_WHAT IS REQUIRED_
Look over the lines below. Report each one that includes the string "three".

_DATA TO PROCESS_
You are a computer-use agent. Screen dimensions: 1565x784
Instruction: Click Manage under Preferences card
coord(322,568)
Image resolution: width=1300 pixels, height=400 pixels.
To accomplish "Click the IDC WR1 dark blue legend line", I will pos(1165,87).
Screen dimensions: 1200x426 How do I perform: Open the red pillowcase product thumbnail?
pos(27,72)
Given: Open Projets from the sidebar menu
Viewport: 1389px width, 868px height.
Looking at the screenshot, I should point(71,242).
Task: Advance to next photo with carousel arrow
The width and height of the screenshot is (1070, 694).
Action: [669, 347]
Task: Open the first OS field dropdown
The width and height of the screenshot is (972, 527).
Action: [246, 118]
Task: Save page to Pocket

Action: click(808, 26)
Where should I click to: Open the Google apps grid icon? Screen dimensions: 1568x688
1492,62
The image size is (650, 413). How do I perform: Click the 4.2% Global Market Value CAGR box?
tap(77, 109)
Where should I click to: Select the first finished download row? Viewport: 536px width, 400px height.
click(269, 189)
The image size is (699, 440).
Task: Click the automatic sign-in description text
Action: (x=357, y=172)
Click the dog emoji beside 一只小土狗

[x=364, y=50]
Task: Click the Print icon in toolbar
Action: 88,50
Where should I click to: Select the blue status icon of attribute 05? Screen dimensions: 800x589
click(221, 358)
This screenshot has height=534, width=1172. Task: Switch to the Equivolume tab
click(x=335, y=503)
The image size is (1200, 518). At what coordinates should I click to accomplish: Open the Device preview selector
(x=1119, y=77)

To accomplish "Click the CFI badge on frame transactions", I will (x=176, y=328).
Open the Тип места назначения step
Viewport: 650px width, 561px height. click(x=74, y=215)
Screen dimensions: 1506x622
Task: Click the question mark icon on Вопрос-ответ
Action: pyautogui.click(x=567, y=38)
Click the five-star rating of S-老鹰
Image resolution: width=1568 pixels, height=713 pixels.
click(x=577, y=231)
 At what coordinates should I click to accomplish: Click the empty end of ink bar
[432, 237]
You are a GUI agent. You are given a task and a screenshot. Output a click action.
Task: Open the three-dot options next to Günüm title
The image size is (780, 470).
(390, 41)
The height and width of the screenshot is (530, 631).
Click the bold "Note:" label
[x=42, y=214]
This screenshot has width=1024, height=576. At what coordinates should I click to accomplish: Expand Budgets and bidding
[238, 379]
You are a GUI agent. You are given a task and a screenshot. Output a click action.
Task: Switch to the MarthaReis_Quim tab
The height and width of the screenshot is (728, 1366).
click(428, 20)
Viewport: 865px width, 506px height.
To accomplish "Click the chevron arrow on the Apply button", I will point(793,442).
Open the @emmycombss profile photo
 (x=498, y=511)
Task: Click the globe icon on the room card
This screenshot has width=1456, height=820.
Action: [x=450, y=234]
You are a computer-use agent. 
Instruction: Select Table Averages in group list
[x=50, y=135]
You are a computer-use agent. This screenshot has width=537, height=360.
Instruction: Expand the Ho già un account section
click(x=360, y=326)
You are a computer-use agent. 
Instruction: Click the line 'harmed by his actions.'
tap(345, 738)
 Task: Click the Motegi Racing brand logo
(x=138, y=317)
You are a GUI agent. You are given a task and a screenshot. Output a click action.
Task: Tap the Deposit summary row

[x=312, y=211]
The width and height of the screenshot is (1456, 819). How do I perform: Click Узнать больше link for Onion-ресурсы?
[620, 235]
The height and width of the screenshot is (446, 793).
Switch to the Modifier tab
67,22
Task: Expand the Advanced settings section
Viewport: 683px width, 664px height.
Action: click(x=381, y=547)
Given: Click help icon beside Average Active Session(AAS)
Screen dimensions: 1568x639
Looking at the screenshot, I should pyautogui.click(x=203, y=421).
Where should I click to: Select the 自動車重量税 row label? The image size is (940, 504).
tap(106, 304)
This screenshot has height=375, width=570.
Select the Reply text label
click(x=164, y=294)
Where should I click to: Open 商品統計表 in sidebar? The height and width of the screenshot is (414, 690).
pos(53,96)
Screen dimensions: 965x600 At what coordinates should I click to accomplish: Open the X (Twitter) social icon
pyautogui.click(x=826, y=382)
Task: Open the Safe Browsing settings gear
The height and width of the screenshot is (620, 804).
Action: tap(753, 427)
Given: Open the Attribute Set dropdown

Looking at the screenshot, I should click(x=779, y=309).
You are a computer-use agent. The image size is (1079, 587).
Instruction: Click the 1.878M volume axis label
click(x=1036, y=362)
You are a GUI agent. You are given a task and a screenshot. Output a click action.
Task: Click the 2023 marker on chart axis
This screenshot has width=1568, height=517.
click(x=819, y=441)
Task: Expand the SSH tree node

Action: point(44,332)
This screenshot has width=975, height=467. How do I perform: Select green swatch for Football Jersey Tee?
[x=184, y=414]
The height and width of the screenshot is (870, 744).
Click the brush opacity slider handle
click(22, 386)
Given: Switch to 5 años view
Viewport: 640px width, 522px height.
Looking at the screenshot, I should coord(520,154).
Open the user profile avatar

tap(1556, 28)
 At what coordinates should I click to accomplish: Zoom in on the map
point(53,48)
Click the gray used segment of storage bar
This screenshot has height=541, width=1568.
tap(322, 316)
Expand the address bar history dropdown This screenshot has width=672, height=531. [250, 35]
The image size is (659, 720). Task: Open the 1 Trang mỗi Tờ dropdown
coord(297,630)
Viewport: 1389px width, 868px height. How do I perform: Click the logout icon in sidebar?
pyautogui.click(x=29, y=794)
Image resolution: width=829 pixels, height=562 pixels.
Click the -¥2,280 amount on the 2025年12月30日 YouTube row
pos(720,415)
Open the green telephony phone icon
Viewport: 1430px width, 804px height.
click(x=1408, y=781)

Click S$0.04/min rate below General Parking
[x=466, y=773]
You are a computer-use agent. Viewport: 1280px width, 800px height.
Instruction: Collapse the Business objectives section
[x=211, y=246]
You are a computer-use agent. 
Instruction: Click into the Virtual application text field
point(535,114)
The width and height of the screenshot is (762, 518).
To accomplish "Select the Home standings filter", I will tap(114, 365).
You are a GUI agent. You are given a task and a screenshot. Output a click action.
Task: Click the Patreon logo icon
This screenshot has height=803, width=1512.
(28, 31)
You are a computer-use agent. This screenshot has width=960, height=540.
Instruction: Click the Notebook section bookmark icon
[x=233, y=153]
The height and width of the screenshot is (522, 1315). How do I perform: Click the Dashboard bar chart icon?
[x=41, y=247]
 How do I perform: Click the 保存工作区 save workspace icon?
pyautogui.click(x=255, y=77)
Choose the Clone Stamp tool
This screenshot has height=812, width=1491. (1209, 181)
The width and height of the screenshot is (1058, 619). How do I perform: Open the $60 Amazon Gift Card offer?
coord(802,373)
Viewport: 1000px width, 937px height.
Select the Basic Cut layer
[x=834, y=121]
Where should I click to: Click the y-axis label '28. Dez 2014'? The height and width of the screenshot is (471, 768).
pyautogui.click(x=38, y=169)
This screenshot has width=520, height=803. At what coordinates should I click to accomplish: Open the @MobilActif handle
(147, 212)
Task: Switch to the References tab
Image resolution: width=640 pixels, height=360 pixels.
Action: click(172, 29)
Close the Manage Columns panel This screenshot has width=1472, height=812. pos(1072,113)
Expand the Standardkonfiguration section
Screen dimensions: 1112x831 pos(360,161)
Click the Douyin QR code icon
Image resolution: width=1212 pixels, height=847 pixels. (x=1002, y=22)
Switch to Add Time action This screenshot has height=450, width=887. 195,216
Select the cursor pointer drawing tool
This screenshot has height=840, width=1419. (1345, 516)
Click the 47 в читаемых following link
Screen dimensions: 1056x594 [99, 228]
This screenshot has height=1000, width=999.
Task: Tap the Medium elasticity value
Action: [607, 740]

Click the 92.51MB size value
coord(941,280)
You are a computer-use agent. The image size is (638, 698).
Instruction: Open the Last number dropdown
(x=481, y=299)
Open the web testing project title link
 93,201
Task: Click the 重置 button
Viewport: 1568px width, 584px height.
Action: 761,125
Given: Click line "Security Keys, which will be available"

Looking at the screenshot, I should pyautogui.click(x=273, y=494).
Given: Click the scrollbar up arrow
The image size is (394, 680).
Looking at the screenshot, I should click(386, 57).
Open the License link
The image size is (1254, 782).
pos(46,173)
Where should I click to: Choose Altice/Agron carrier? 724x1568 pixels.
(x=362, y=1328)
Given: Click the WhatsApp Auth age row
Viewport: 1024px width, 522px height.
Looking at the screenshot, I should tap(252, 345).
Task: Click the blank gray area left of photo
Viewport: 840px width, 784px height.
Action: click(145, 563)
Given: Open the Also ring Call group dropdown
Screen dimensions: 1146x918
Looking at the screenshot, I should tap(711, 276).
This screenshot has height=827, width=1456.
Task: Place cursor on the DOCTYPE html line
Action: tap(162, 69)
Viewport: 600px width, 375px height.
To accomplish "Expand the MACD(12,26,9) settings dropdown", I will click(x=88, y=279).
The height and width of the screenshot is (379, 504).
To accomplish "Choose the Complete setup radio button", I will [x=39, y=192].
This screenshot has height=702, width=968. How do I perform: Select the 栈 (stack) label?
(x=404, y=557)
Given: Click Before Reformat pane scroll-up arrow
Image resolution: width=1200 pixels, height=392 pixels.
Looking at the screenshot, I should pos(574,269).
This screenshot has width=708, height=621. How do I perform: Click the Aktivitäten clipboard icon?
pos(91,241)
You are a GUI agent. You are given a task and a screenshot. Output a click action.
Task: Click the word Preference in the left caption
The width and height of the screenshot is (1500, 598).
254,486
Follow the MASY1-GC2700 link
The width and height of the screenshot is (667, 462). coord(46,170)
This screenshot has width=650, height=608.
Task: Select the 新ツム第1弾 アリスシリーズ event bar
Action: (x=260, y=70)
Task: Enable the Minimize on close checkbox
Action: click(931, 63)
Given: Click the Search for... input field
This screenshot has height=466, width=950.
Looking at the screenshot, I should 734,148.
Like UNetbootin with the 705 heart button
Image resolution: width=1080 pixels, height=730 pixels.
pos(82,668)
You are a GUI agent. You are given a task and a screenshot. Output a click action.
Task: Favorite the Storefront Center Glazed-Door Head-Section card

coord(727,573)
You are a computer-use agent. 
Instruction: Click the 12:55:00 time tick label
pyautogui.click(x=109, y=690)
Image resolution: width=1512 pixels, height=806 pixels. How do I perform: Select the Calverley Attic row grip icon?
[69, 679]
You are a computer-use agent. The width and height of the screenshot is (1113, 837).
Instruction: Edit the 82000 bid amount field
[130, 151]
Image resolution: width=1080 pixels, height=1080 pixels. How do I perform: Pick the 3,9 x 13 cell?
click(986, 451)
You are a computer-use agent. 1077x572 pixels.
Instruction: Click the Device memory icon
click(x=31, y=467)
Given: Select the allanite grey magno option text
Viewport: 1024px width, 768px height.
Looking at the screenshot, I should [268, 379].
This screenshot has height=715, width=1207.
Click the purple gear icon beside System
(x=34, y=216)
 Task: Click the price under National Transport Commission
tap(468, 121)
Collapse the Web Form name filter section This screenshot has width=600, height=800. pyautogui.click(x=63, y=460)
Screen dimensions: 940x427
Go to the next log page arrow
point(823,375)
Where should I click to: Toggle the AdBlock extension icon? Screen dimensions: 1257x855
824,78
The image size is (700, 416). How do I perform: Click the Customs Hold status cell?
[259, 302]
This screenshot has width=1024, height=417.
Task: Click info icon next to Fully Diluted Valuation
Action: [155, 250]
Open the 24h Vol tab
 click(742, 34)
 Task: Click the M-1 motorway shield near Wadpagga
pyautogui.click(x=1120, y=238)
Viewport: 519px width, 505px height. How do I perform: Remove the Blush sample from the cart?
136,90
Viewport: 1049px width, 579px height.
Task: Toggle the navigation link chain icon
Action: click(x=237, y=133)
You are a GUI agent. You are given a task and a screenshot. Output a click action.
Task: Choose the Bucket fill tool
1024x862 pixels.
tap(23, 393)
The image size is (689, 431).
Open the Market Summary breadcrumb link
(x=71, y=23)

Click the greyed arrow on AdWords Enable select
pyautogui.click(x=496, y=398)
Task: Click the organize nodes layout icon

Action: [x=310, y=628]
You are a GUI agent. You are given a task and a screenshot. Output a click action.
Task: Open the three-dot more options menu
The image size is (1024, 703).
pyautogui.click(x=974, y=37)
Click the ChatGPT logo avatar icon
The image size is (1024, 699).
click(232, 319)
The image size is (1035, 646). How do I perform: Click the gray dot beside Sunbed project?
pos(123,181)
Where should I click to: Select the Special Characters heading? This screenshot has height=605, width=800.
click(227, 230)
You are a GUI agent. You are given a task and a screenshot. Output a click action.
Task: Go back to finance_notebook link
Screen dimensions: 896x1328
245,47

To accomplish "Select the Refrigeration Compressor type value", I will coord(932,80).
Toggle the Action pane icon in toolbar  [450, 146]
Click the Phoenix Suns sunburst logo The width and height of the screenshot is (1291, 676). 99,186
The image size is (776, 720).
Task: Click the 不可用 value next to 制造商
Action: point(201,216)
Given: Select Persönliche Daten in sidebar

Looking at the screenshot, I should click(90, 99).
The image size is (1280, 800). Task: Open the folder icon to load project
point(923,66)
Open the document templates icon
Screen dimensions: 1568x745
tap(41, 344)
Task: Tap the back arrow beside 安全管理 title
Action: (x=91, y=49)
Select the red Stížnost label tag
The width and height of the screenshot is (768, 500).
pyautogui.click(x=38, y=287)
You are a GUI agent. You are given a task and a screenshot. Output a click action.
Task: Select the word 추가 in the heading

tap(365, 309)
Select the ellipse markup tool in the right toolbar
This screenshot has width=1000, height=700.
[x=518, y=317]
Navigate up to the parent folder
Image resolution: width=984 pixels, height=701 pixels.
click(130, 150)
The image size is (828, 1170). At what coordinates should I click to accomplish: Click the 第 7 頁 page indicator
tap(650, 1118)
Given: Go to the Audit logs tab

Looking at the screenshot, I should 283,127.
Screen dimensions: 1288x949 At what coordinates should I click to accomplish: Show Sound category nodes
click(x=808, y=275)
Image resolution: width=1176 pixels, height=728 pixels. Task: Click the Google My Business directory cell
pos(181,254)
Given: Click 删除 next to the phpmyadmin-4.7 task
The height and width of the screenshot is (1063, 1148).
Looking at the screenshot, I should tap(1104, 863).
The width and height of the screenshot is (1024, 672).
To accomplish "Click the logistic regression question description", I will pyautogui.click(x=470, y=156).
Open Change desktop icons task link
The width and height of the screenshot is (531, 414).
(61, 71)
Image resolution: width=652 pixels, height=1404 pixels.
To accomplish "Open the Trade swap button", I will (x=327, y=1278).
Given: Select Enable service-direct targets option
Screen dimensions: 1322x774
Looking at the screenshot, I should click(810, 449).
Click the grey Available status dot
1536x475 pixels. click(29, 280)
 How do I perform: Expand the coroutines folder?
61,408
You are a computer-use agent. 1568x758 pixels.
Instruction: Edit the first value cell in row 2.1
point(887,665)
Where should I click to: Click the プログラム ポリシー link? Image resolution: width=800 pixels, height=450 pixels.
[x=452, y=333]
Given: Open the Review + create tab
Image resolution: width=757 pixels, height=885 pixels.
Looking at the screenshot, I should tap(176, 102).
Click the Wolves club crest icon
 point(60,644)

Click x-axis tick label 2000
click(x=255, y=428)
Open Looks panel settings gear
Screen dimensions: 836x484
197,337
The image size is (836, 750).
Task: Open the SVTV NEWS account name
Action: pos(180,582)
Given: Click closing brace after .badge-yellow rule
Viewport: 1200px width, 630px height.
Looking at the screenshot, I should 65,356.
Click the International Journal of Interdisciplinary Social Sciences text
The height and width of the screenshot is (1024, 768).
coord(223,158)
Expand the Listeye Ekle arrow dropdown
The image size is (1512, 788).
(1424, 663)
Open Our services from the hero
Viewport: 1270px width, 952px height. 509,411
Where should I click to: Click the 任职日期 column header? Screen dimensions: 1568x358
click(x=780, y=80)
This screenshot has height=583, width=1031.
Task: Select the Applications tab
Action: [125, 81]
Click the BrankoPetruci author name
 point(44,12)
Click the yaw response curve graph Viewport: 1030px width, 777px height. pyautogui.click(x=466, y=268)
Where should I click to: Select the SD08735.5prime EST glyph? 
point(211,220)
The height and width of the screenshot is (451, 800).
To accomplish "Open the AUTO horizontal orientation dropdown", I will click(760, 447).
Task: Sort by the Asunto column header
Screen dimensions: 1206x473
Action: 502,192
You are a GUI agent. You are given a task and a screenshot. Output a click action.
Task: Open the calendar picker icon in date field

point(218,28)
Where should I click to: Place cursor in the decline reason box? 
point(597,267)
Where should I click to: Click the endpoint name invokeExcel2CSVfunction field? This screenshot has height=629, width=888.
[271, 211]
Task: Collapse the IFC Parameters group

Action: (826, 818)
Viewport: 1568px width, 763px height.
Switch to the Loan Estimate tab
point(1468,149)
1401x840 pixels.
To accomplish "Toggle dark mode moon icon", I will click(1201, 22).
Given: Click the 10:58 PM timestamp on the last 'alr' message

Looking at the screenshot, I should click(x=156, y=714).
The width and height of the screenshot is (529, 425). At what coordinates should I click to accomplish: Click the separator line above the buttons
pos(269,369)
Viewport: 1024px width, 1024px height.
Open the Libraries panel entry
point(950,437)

_SOLUTION FOR THIS EXERCISE_
Task: Open the three-dot options next to Günüm title
Task: Open the three-dot more options menu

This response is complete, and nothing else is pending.